• **YOUR TASK**
An exact copy is needed of the lines in the entries below from the line with "Instruction: Select the" up to and including the line with "Select the PortableApp.exe file", and of nothing else. Leave the pictures out.

..........

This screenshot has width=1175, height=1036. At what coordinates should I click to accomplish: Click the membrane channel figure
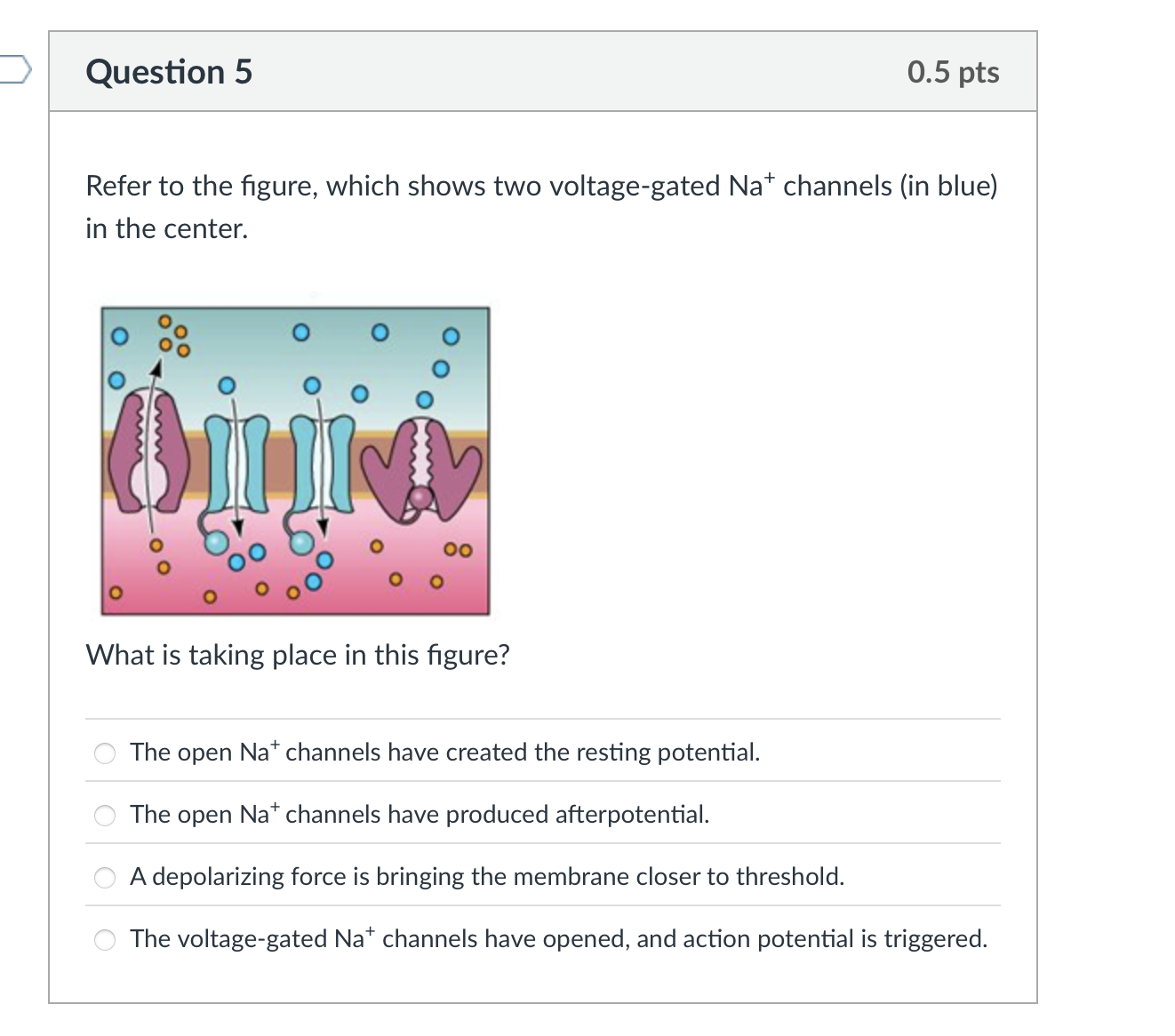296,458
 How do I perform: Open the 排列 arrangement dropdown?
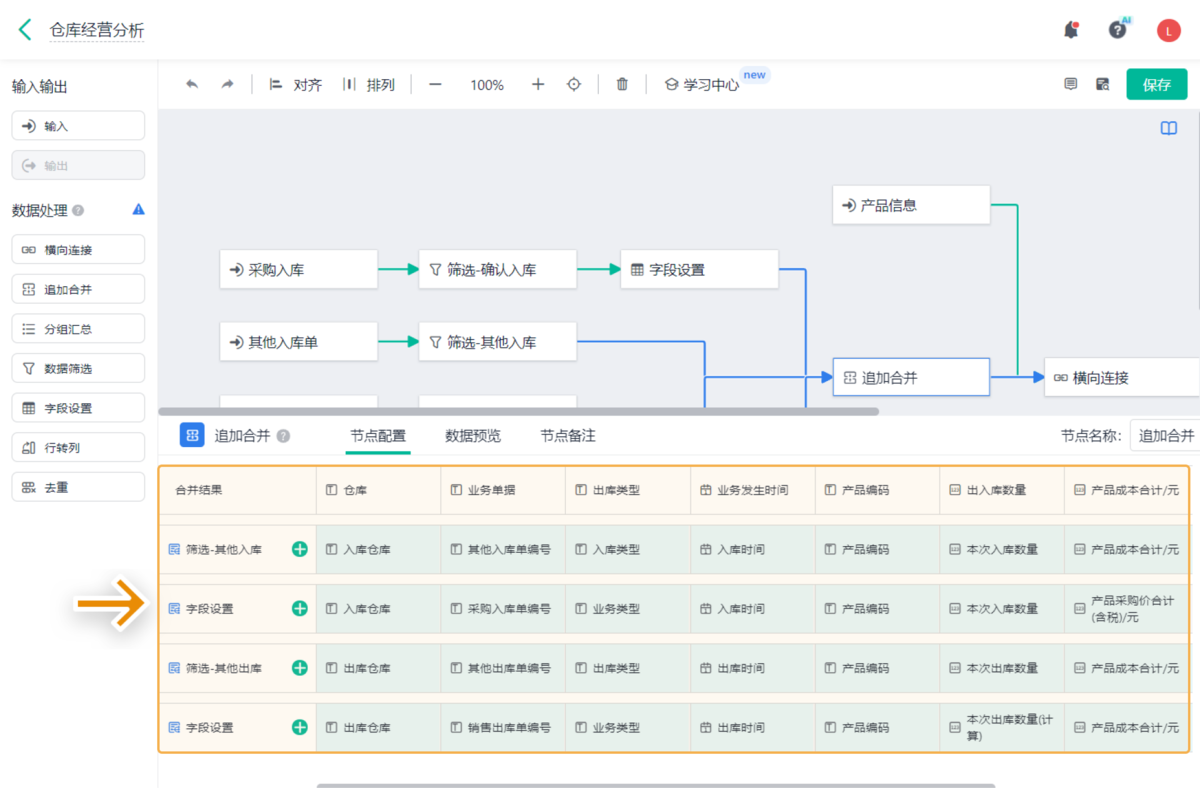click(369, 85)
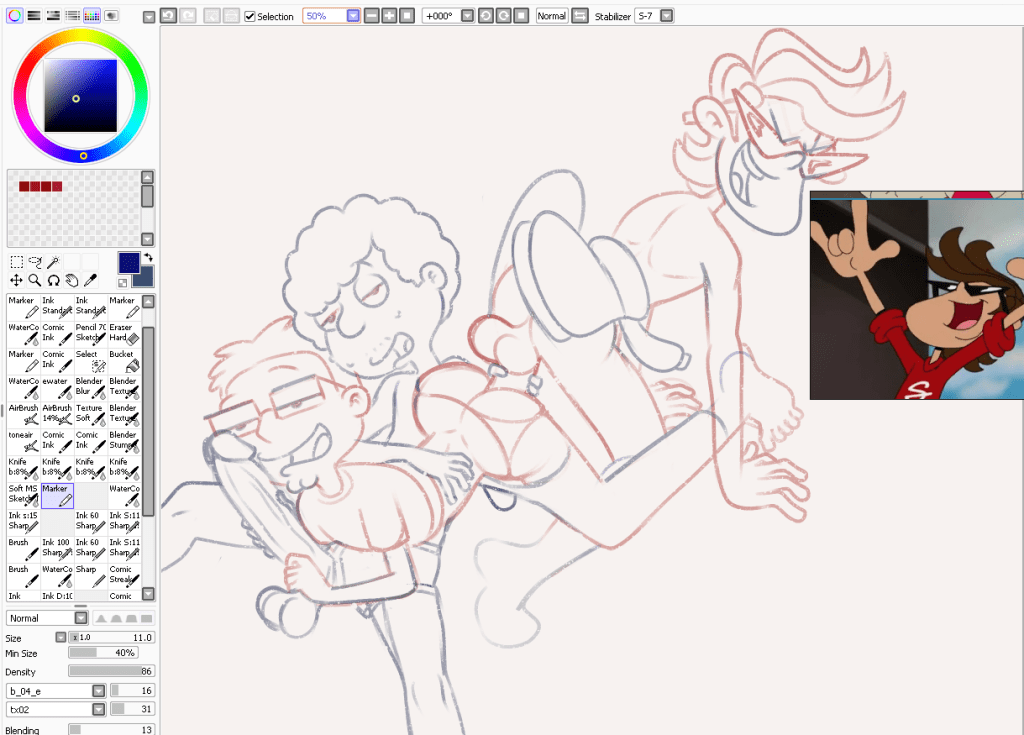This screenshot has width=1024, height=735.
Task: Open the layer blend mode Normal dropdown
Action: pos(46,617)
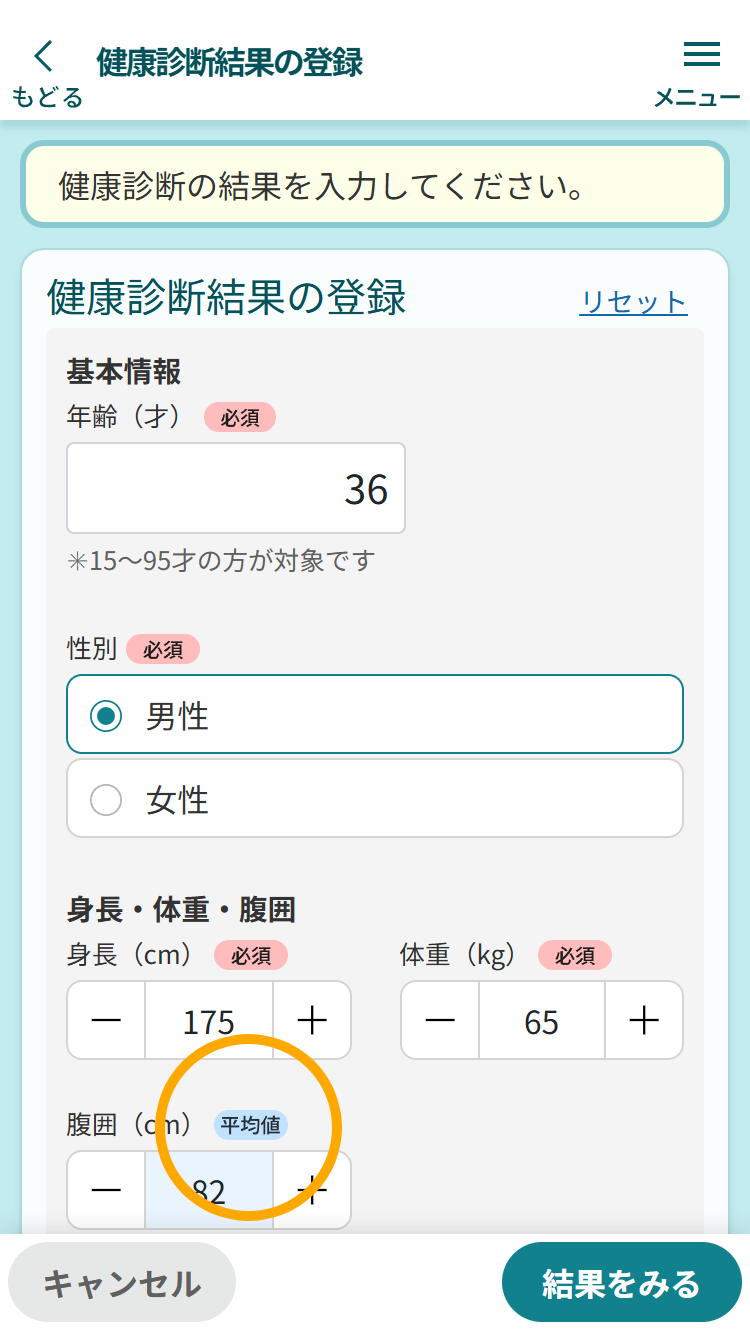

..........

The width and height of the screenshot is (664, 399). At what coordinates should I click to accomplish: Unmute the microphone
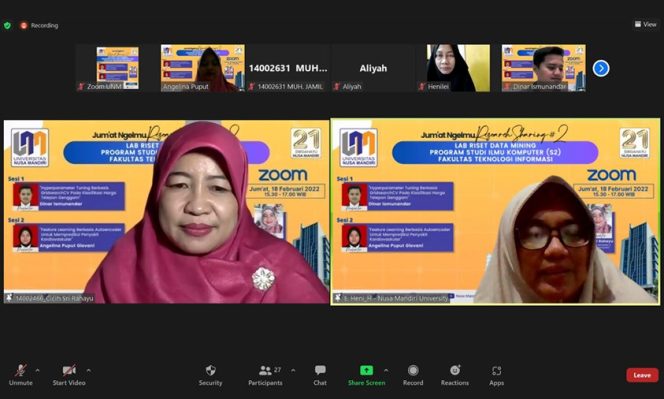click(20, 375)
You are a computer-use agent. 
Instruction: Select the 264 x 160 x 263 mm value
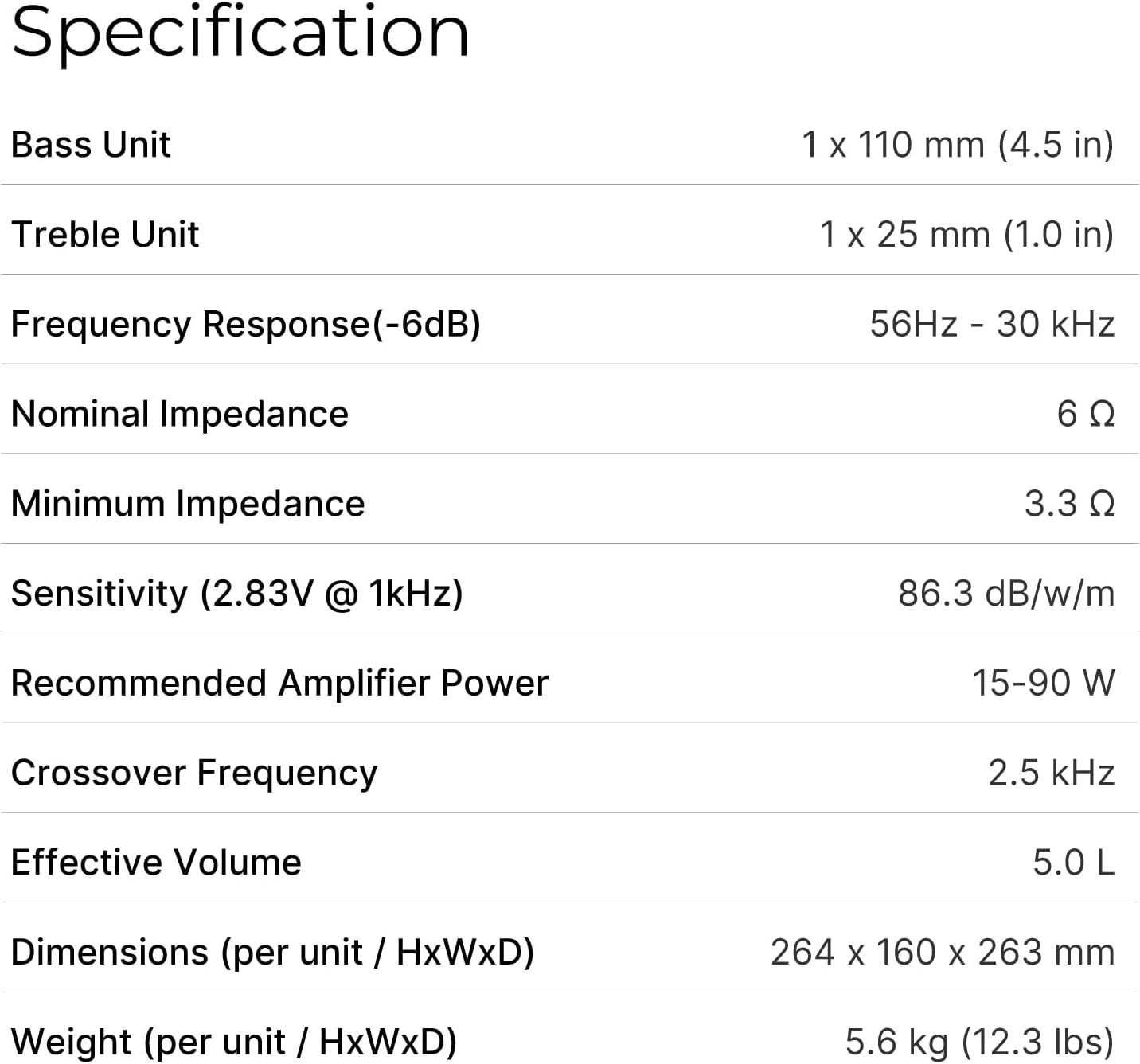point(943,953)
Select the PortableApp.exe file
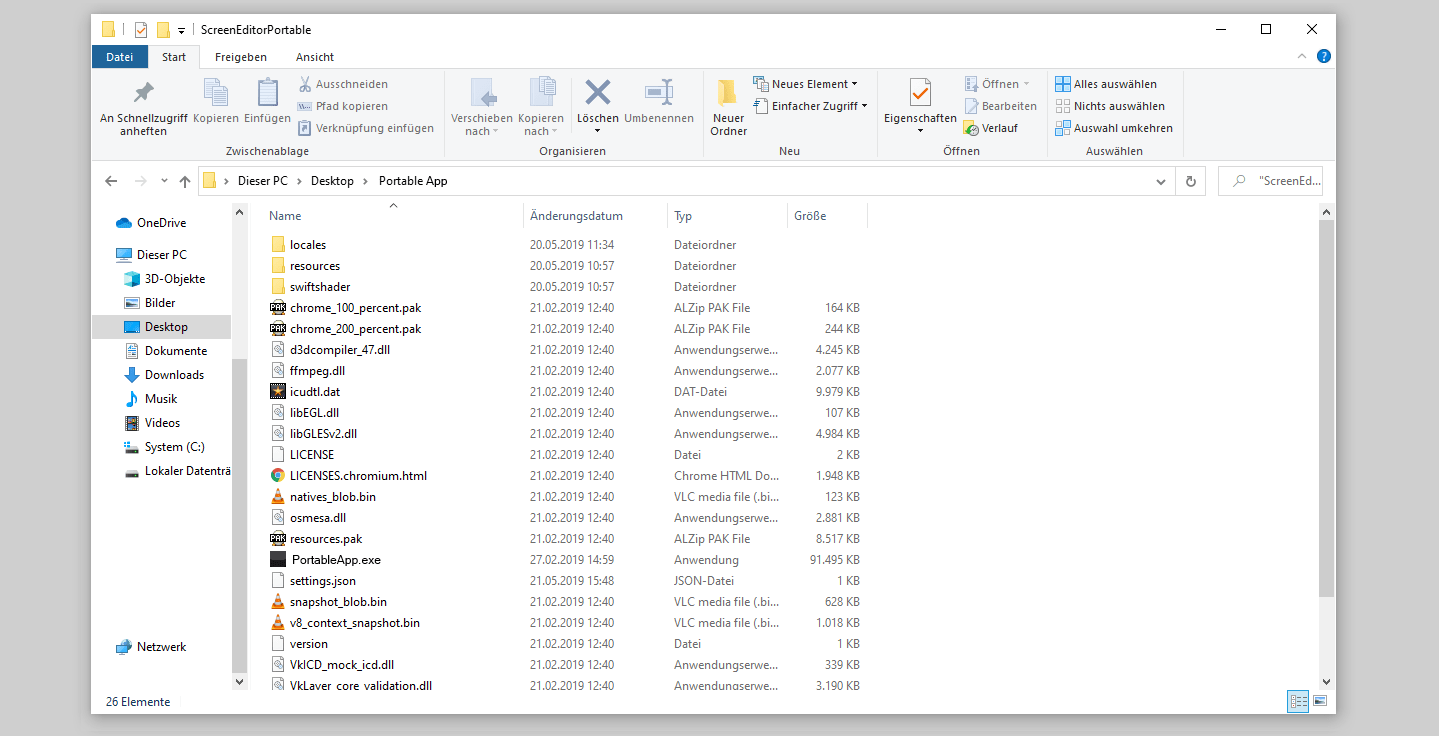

..........

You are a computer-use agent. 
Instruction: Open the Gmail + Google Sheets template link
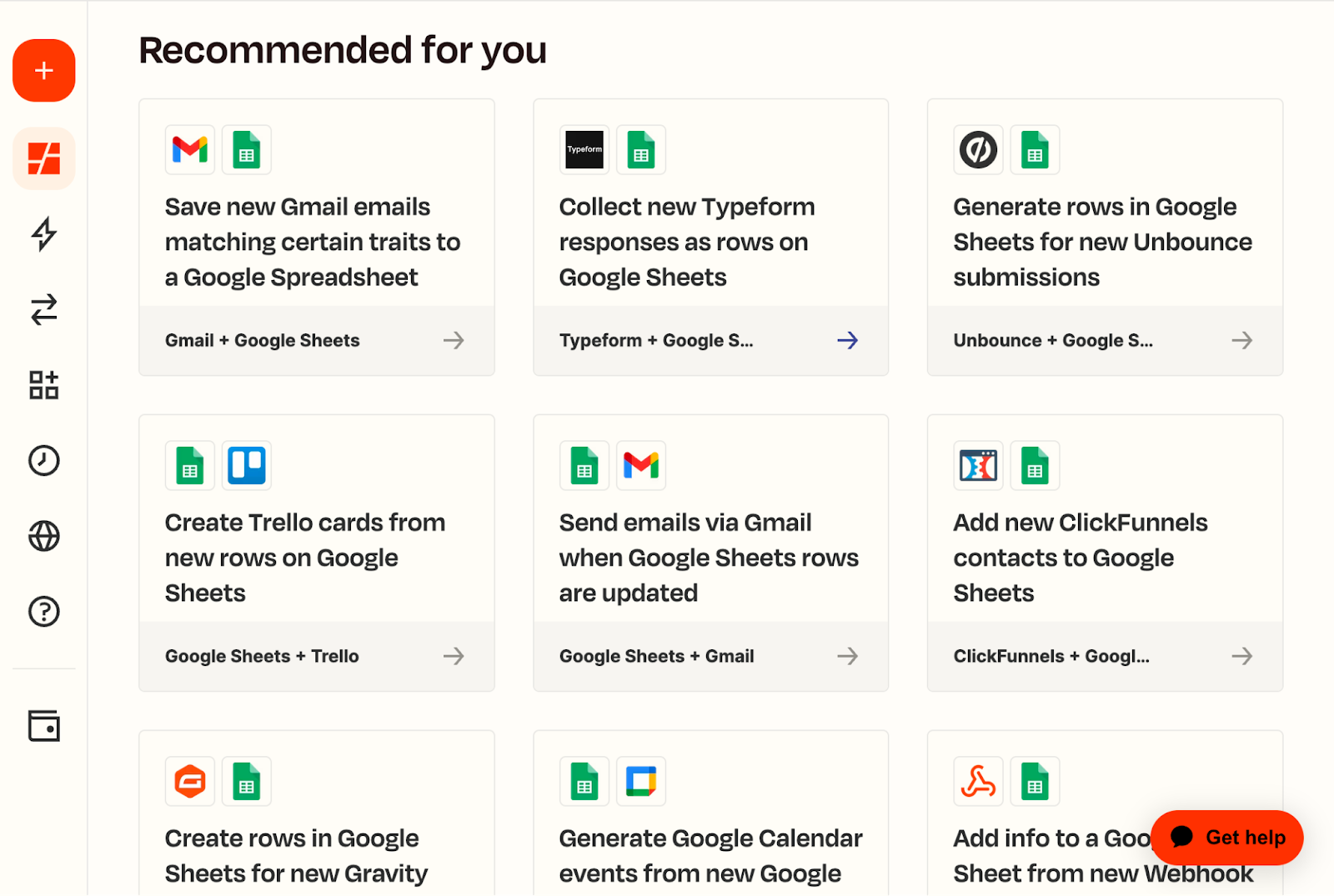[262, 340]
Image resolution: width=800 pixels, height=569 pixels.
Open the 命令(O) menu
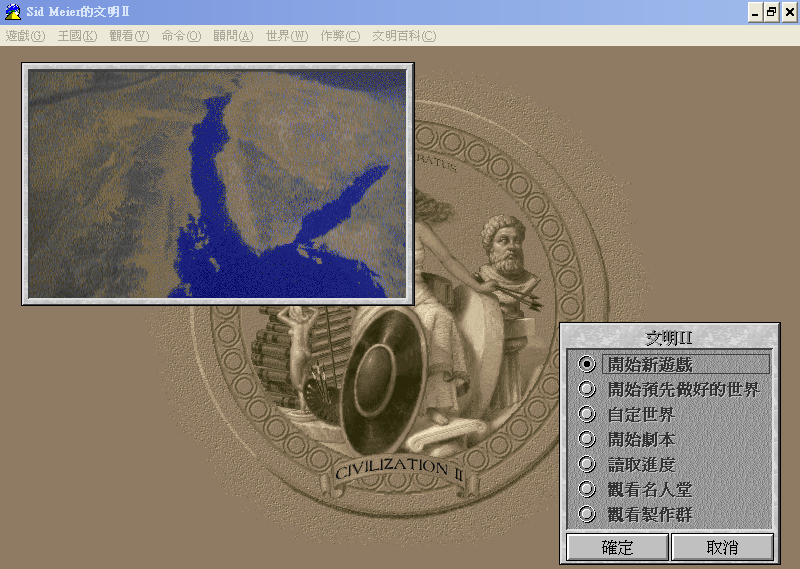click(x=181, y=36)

..........

• **ANSWER AREA**
Instruction: Select the 264 x 160 x 263 mm value
point(943,953)
Select the PortableApp.exe file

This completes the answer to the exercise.